Technical Debt Quantification & Visualization Tools
If you understand the real significance of technical debt, you would know the importance of being able to accurately measure it. A precondition for measuring anything is actually to be capable of quantifying it. In this context, you must understand that technical debt is really pretty challenging and immensely tough to quantify accurately. We know that there are a couple of important reasons for this. First of all, there exists no clear consensus or agreement on the precise factors contributing to technical debt. Secondly, there exists no standard technique of measuring these factors. In this context, it is crucial to understand and keep in your mind that there have been some attempts in the recent past for quantifying technical debt but those approaches only took into consideration just a few factors that are known to restrict the utility of these approaches.
Broadly speaking, you could classify the refactoring tools into two major categories:
- Tools which are used for detecting refactoring candidates. These tools are used for analyzing the source code. However, these tools are also, effective in identifying the entities, the specific need for refactoring and also, the possible refactoring steps which could be applied. It is important to understand clearly that all these tools are very much in their budding stage.
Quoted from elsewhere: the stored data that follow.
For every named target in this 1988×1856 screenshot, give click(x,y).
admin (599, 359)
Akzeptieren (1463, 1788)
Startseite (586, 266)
- Tools which are known for performing a refactoring. These effective tools could be used for performing the necessary refactoring precisely in the source-code when all the refactoring candidates have actually been recognized. There are a host of popular Integrated Development Environments or IDEs which would be providing effective automated support specifically for refactoring. But you must understand clearly that their support would be restricted to executing some simple refactoring steps.
Conclusion: Application of the Technical Tools in Practice
It is critical to keep in mind certain practical perspectives while employing these tools in your real-world projects. Suggestions or violations created by both the refactoring identification and critique tools must be regarded as indications. These should be analyzed manually with a lot of care simply by seeing the context for eliminating false positives. Moreover, you must know that all the refactoring tools seem to be maturing even now. For example, there are several IDEs which are known to support performing refactoring tasks like extract class refactoring. However, they are not able to execute the task seamlessly or flawlessly. You must be very attentive and careful while selecting tools as per the precise project requirements and organizational context. Therefore, it is of great importance to accurately assess and evaluate a technical debt tool before buying it.